Suscitant donc les pulsions naturelles et profondes de l'homme ravalé au rang d'animal, la femme ne peut être, au regard de l'Eglise, qu'assimilée au paganisme. La lecture cosmologique du Moyen-âge, attentive aux désordres du monde, fait progressivement place chez les Inquisiteurs, à une lecture démonologique centrée sur le maléfice, puis sociologique et anthropologique, accablant la femme, l'accusant d'être la complice, non plus passive, mais consciente de Satan. Les contemporains de Michelet diront que la théologie s'est muée en une idéologie amalgamant hérésie, folie et frénésie sexuelle. Ainsi, la « Femme au diable » est née, la propagande démonologique avec elle, aussitôt véhiculée par une abondante littérature. Dans une religion où la chair est maudite, la femme apparaît comme la plus redoutable tentation du démon. Tertullien disait à ce propos :
« Femme, tu es la porte du Diable. Tu as persuadé celui que le Diable n'osait attaquer en face. C'est à cause de toi que le Fils de Dieu a dû mourir. »[7]

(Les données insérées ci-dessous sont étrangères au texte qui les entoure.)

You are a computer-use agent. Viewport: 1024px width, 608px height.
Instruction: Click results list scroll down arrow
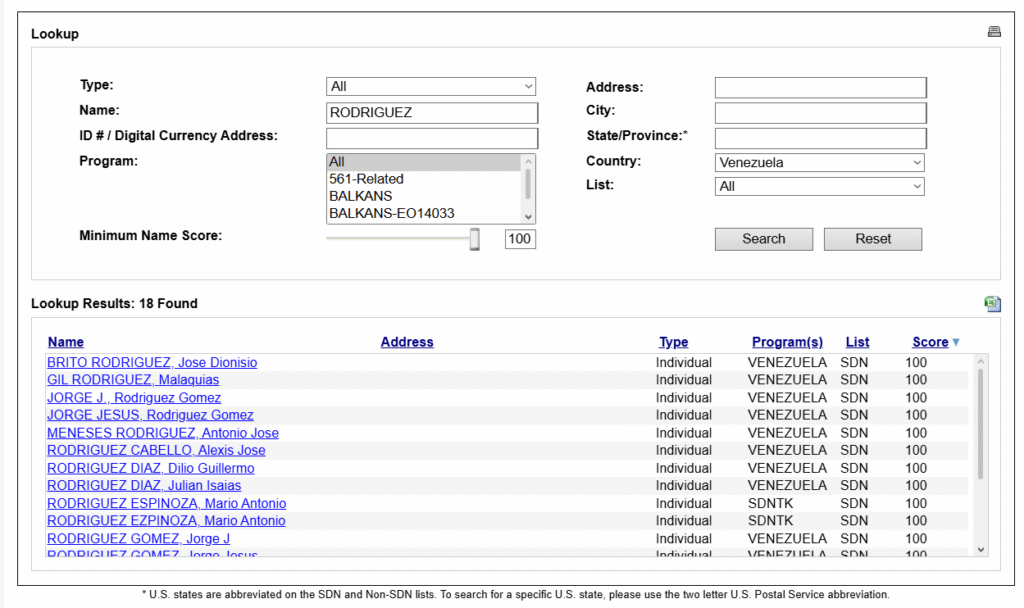point(980,549)
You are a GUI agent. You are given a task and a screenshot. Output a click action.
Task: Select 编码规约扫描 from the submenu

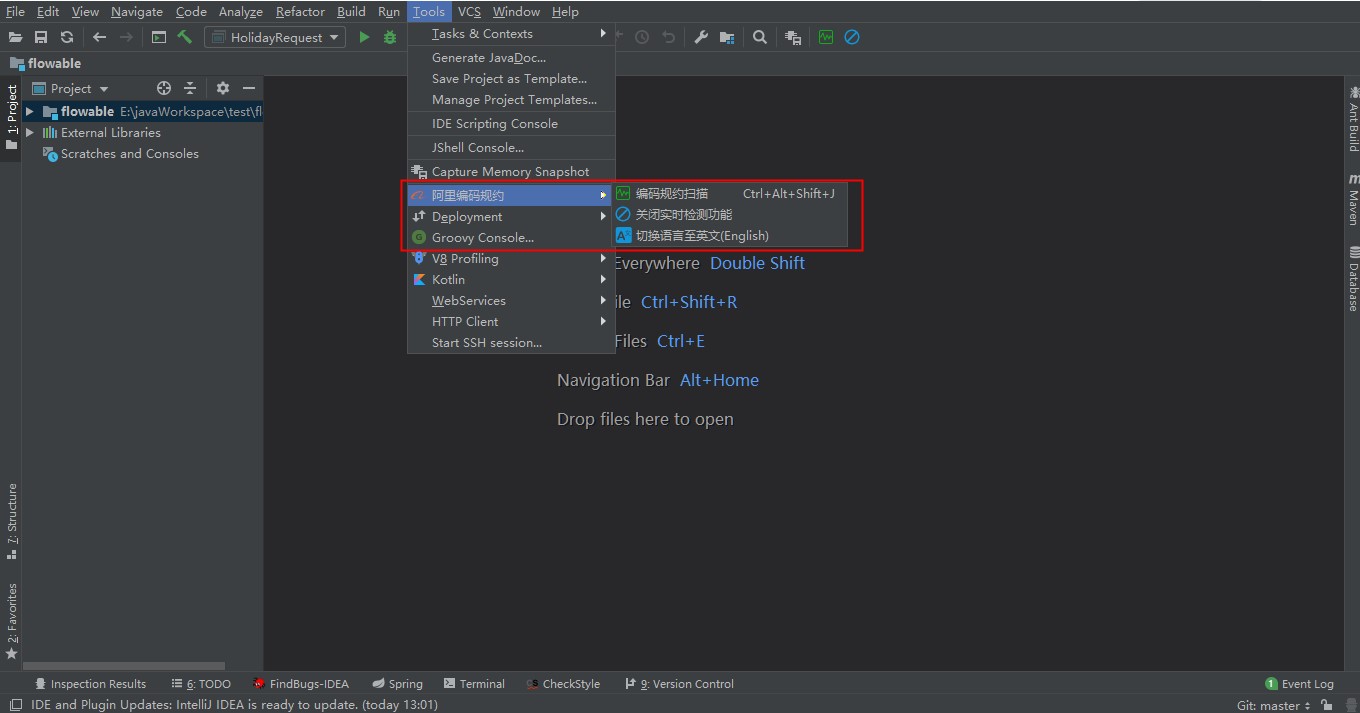(671, 194)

De même, Saint-Ambroise écrivait :
« Adam a été conduit au péché par Eve (...) il est juste qu'elle le reçoive comme souverain. »[8]

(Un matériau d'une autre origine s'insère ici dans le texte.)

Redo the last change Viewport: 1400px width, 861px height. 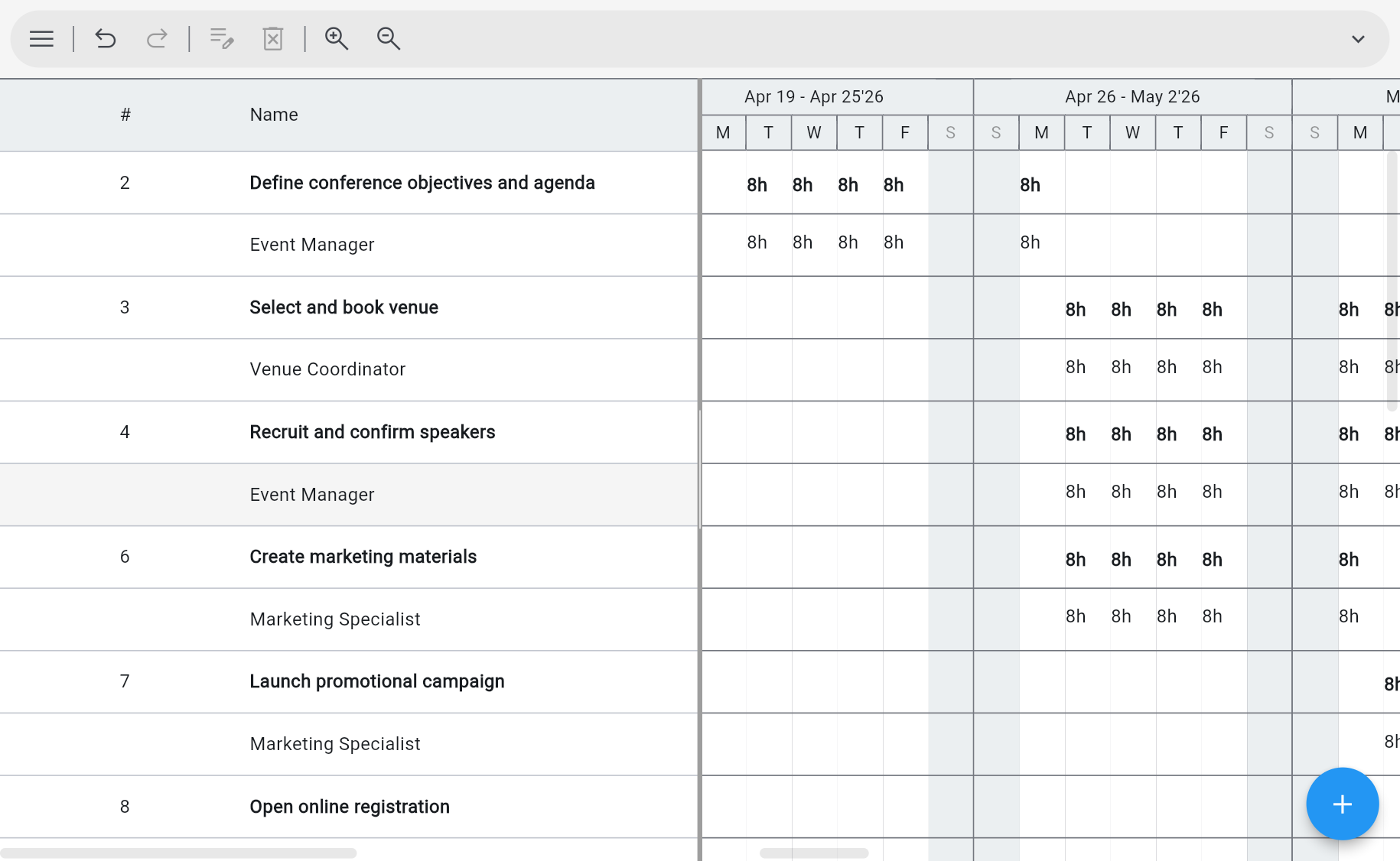[x=157, y=38]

A cette époque où la théologie se mue en délire démonologique et sexologique, on a même pu lire chez les inquisiteurs les phrases suivantes :
« Toute malice n'est rien près d'une femme (...) qu'est-elle d'autre que l'ennemie de l'amitié, la peine inéluctable, le mal nécessaire, la tentation naturelle, la calamité désirable, le péril domestique, le fléau délectable, le mal de nature peint en couleurs claires ? (...) Une femme qui pleure est un mensonge (...) Une femme qui pense seule pense à mal. »[9]

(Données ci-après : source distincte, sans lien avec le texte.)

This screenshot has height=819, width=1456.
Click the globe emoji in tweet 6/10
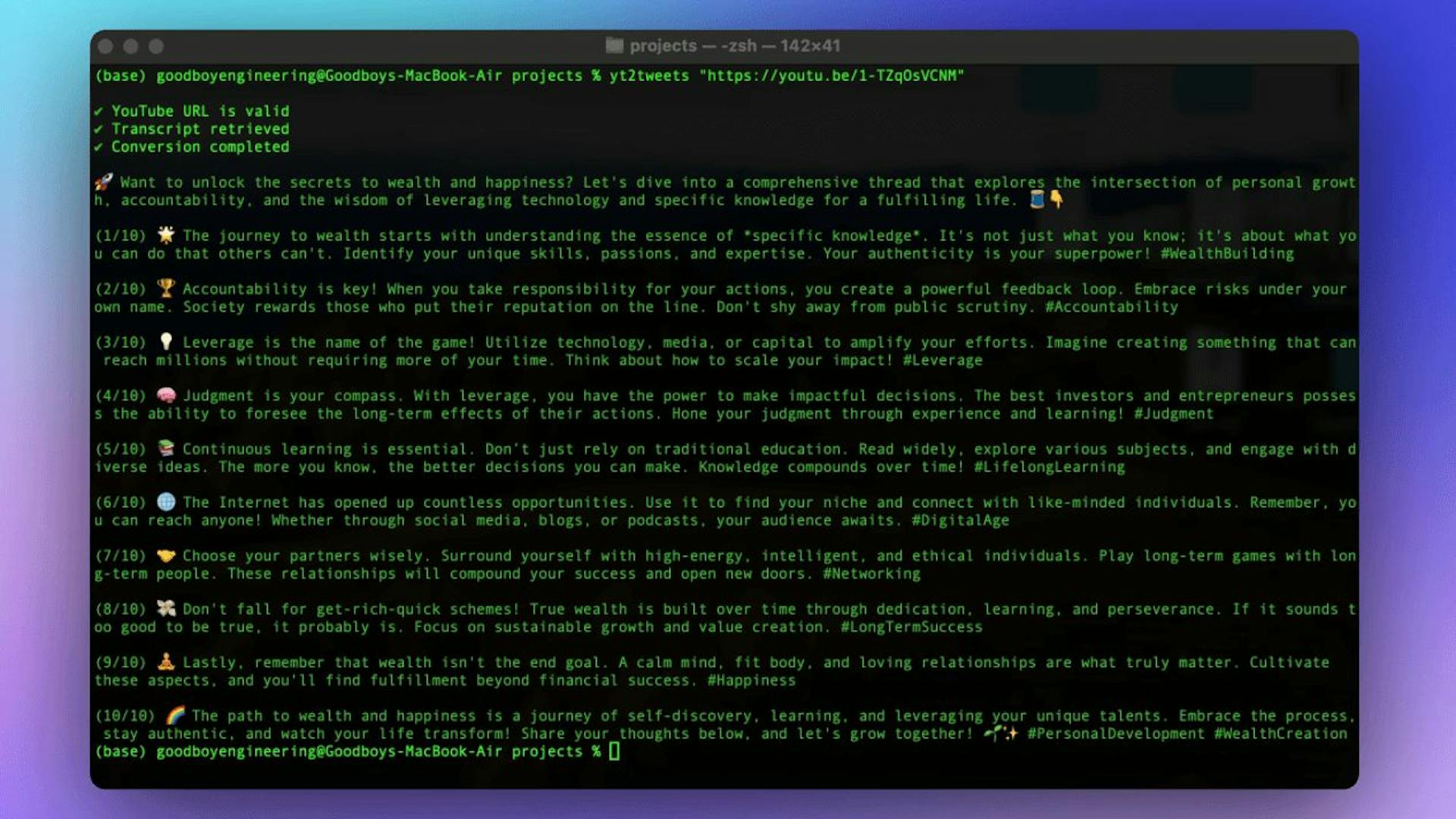[165, 502]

Voilà qui explique en ces temps reculés l'émergence de la figure de la Sorcière...
Ligeia
(extraits de mon essai "L'altérité féminine du Mal")
[1] Michelet, J. La Sorcière. Ed. J. De Bonnot. 1998 (introduction pp. 18-19)
[2] Michelet, J. La Sorcière, op. cit. (pp. 18-19)
[3] Article publié dans Le Féminin Fantastique. Cahiers du Gerf. ILCE. 2000 (pp. 81 à 98)
[4] Michelet, J. La Sorcière, op. cit. (p. 21)
[5] Article « Sorcellerie » Encyclopédie Universalis. op. cit.
[6] Dieu grec des pâturages, de la lubricité animale et de la puissance sexuelle exacerbée.
[7] Tertullien, cité par Eisenberg, J. La Femme au temps de la Bible. Paris Stock. 1993 (p. 410)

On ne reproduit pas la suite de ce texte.